Un communiqué de l’Elysée confirme l’objectif : « le Conseil de sécurité des Nations unies doit maintenant reprendre, dans l’unité, l’initiative sur les volets politique, chimique et humanitaire en Syrie, pour assurer la protection des populations civiles et pour que ce pays retrouve enfin la paix. » Paris veut capitaliser rapidement sur ces frappes qui envoient « un signal de fermeté mais qui ne correspondent pas à une offensive militaire », précise un diplomate au fait des discussions. « Ce signal de fermeté n’a de sens que dans le cadre d’une stratégie politique », souligne-t-il.

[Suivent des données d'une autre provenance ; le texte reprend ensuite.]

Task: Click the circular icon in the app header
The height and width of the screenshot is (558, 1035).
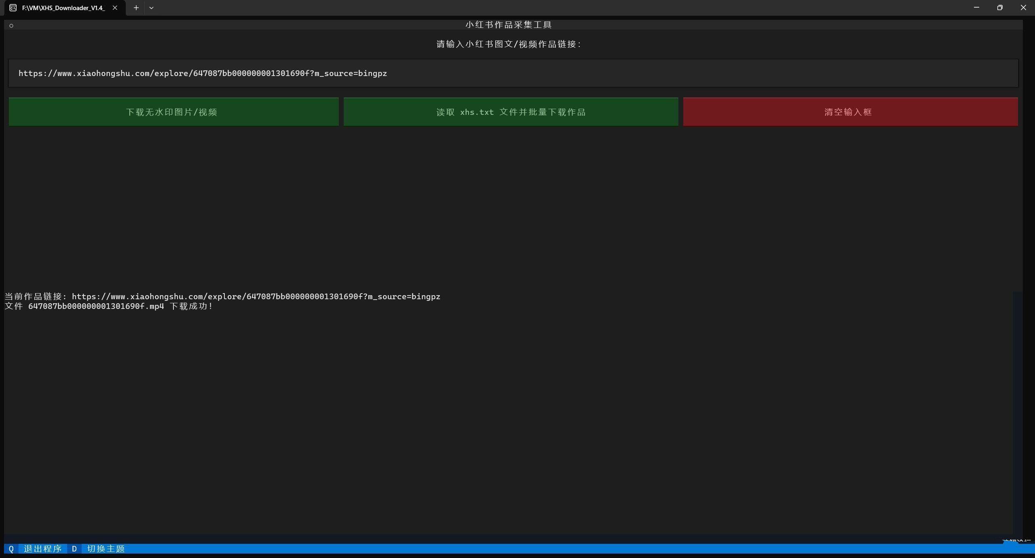Action: point(11,25)
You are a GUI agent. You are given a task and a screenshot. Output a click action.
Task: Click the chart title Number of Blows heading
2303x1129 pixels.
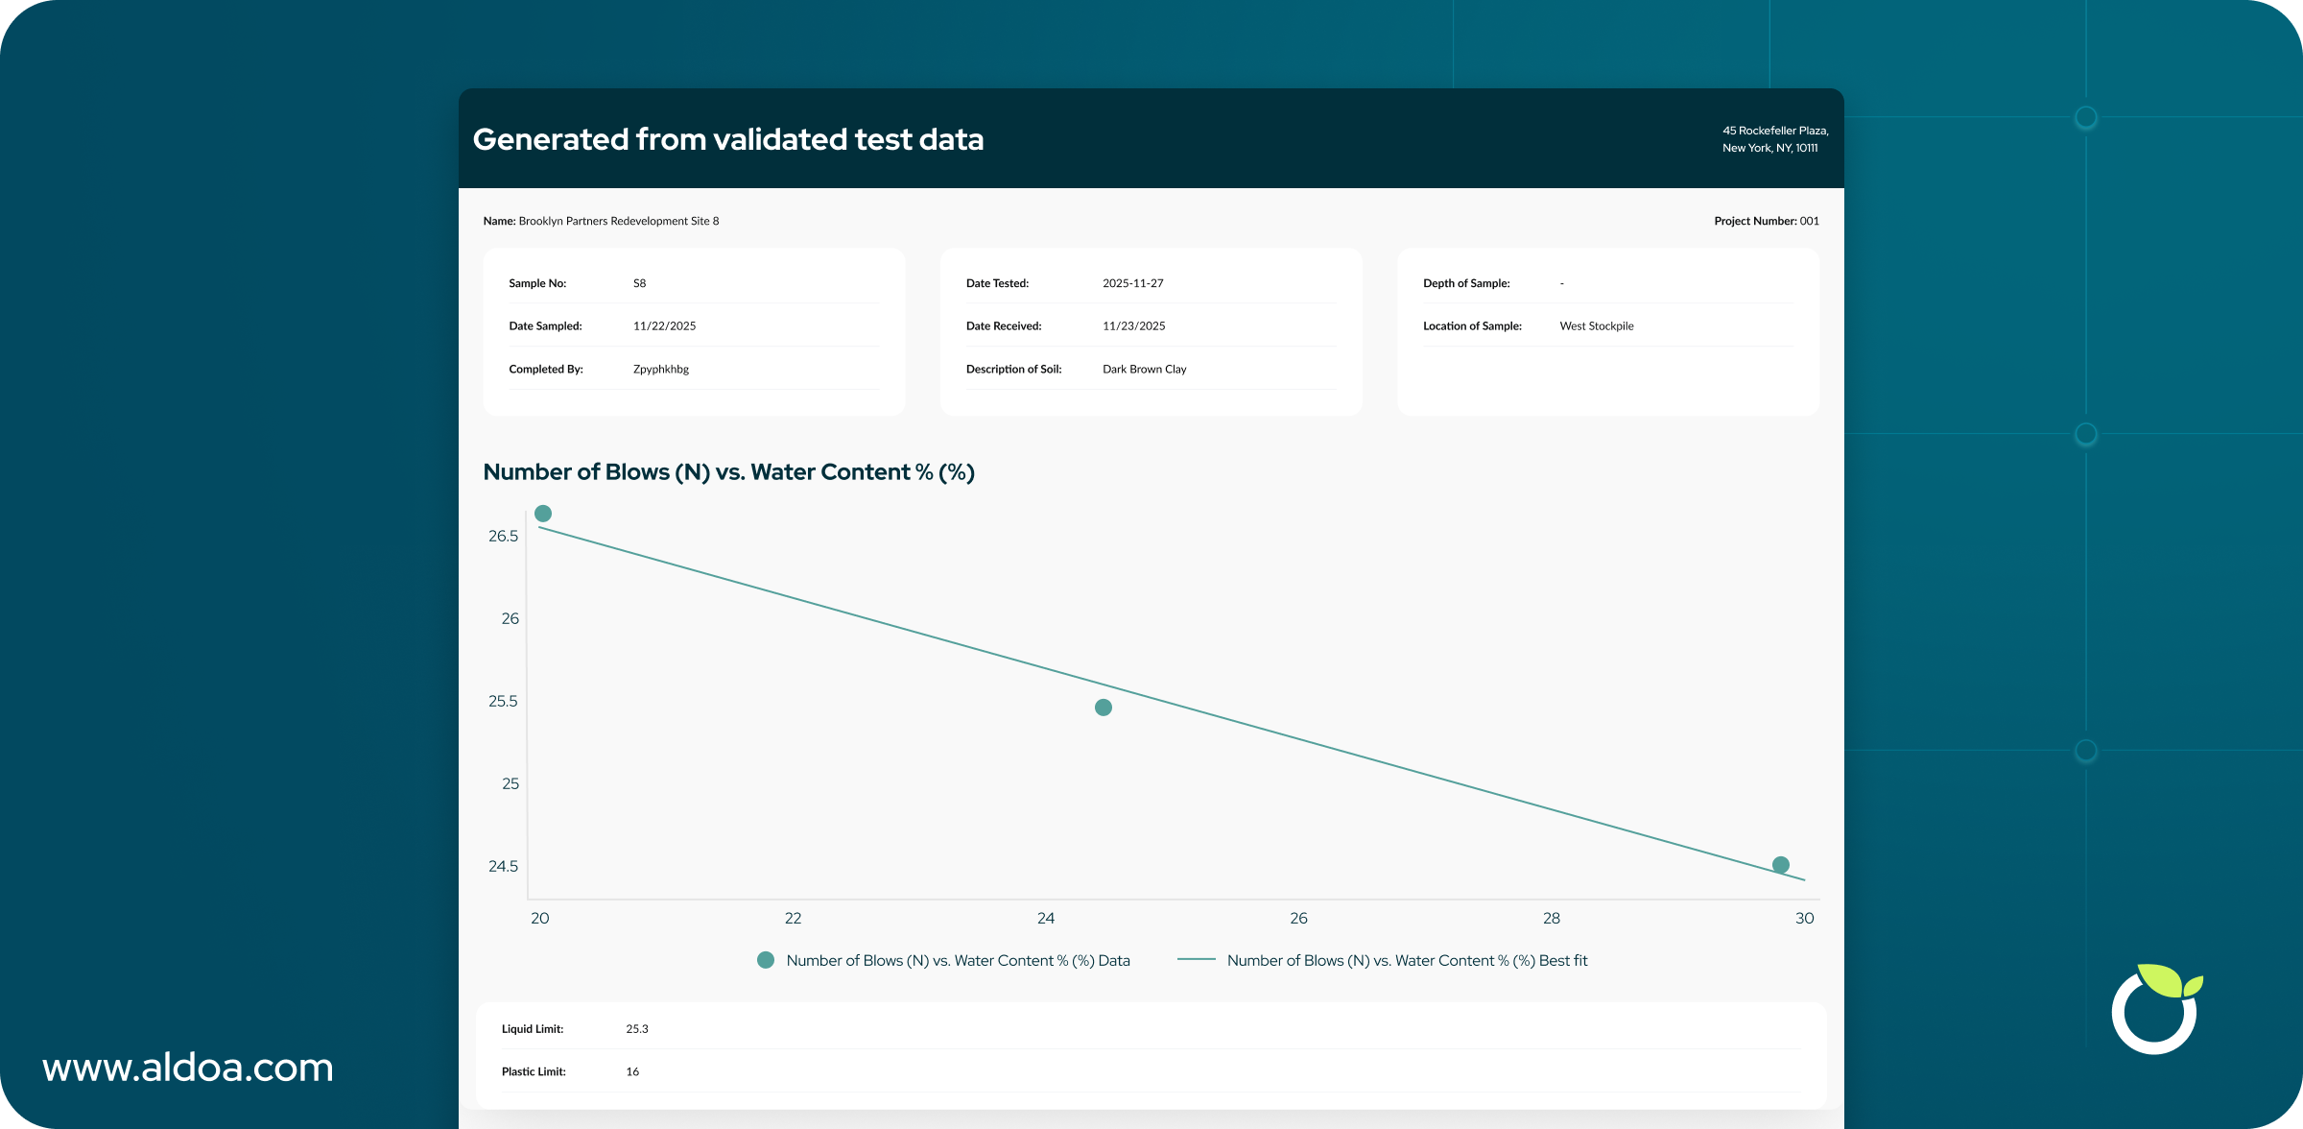point(728,471)
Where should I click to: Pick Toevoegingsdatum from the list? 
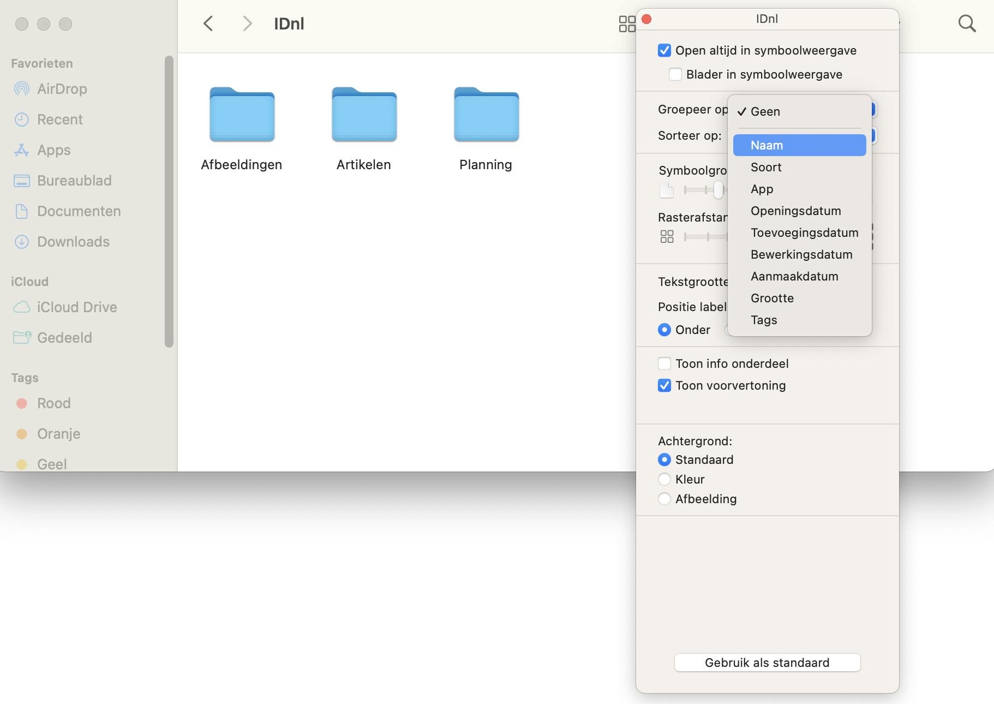(x=804, y=232)
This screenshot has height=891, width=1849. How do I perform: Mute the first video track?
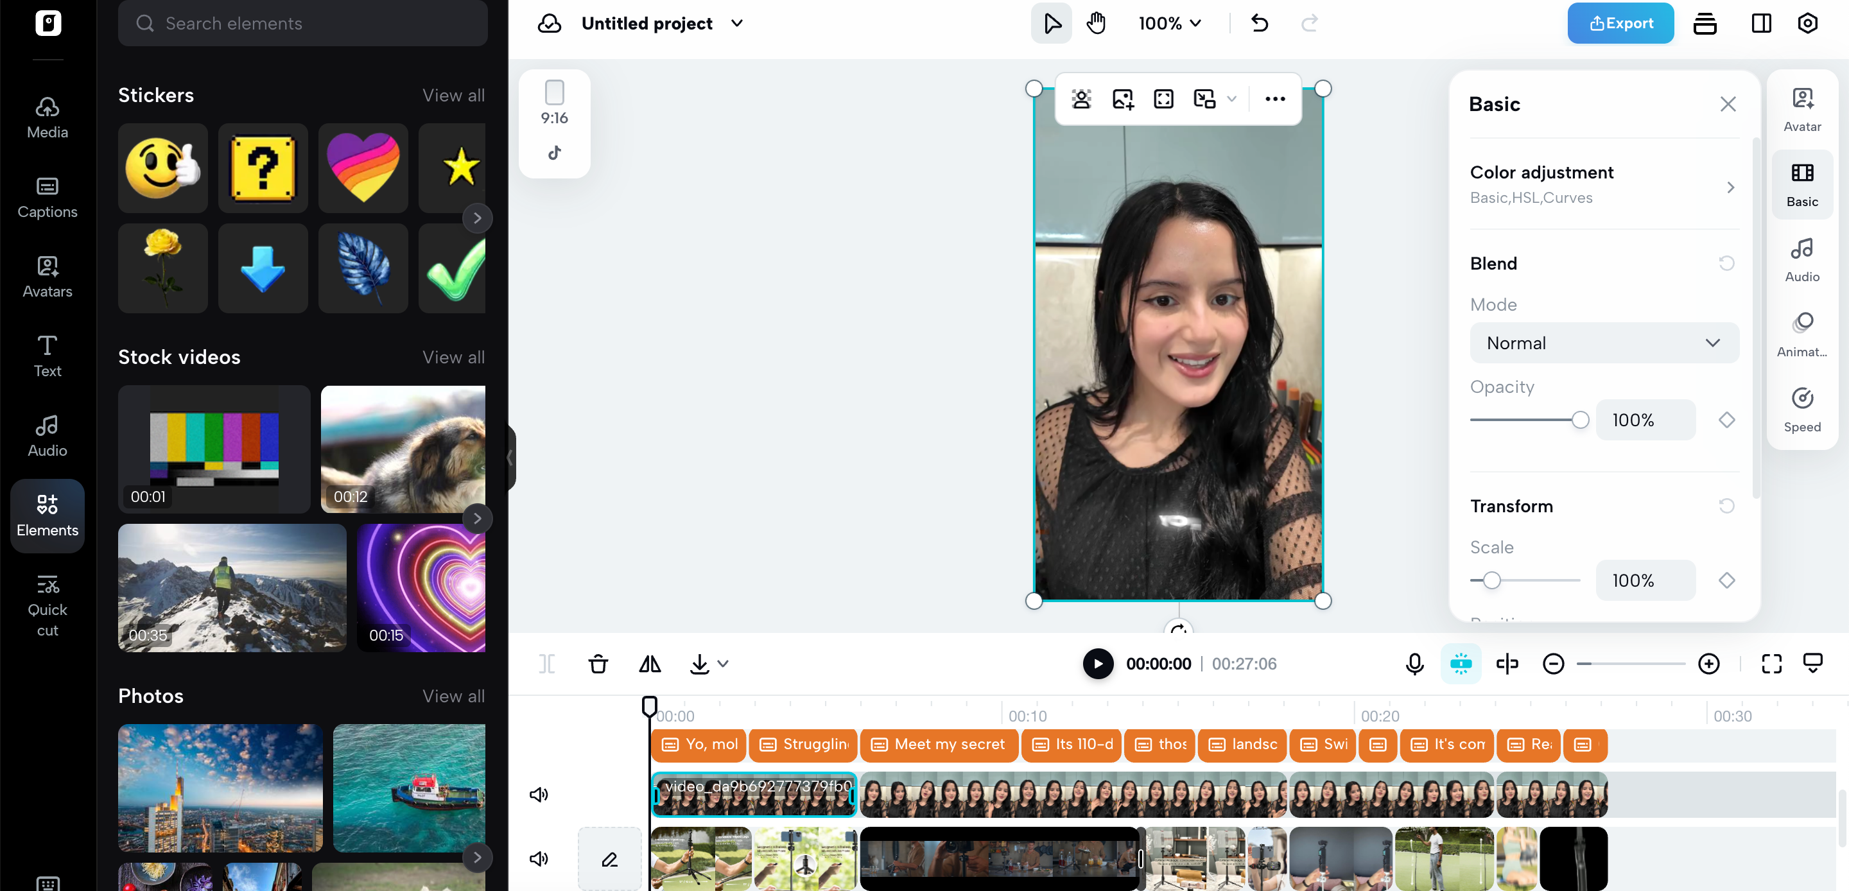pos(538,795)
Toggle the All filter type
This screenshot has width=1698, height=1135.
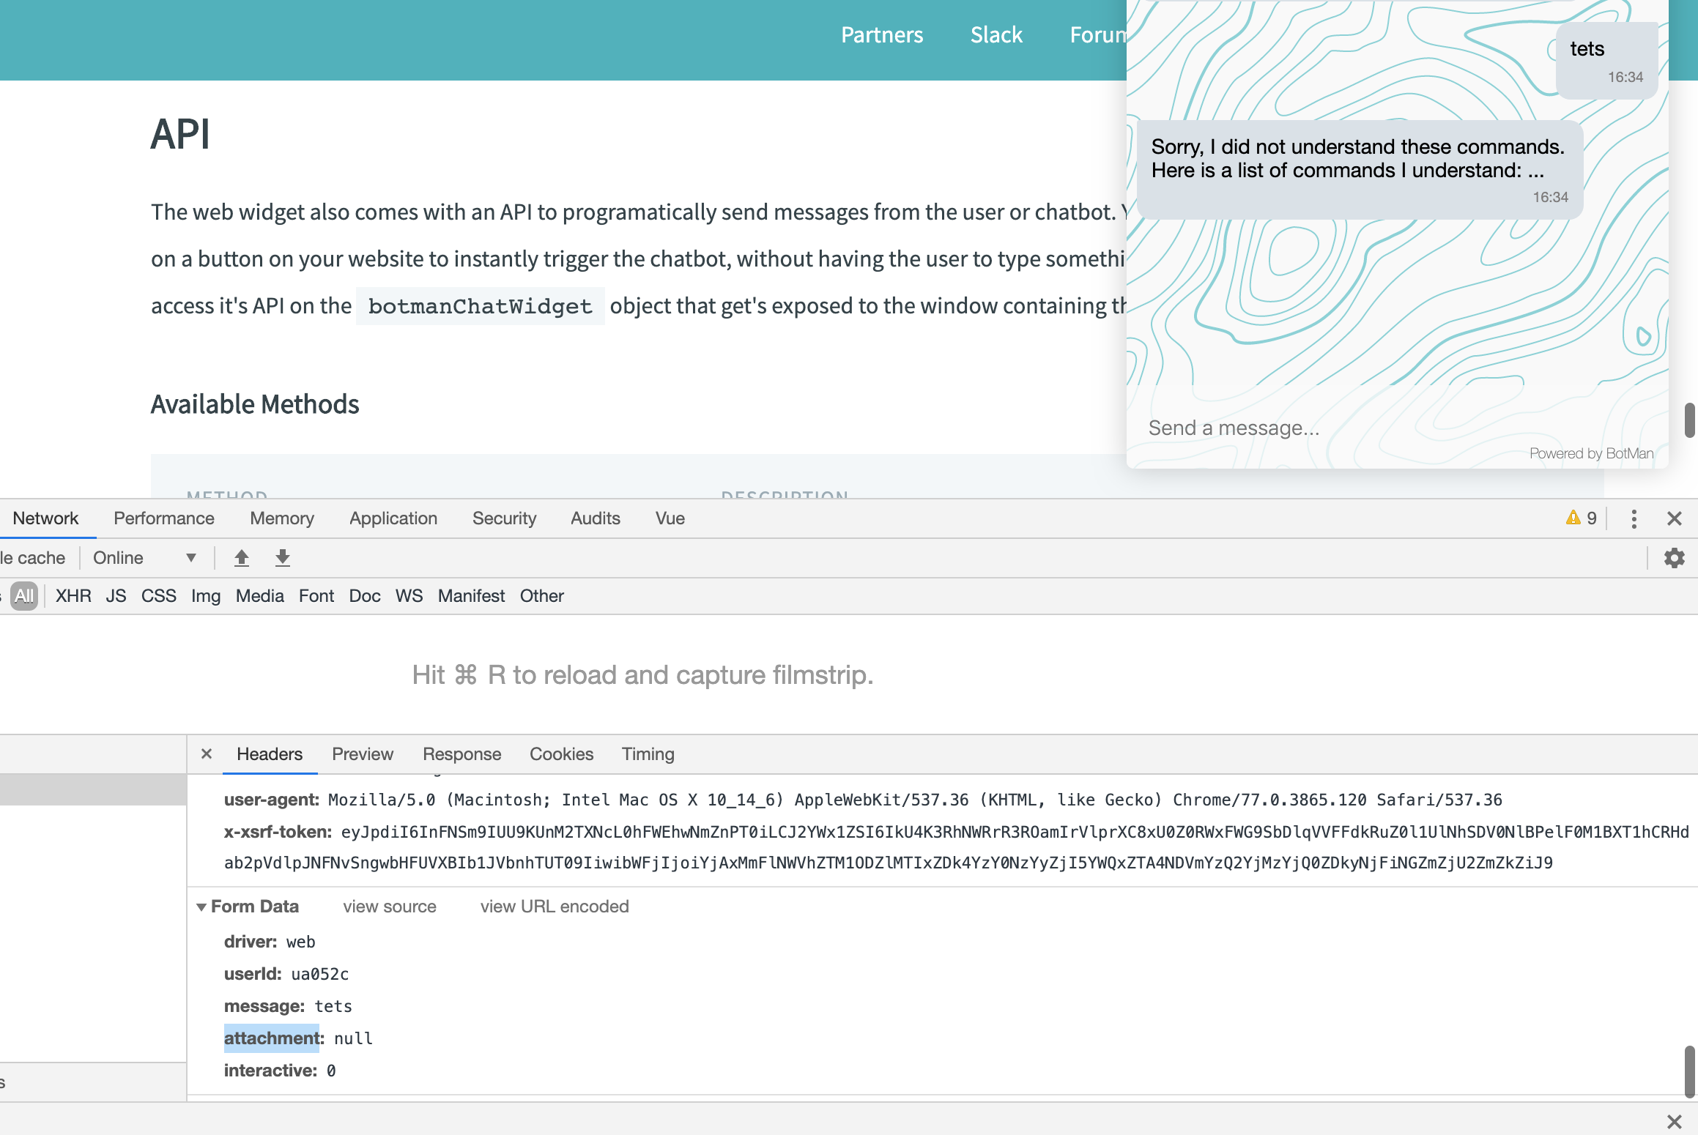(x=24, y=596)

Un message directement adressé à Washington qui avait annoncé, il y a quelques jours, vouloir se désengager du théâtre syrien. La France n’avait eu de cesse d’appeler, au cours des derniers mois, à un réengagement des Etats-Unis dans la recherche d’un compromis politique, « seule manière de faire front au rouleau compresseur russe et d’obtenir une solution politique inclusive en Syrie », précise le diplomate.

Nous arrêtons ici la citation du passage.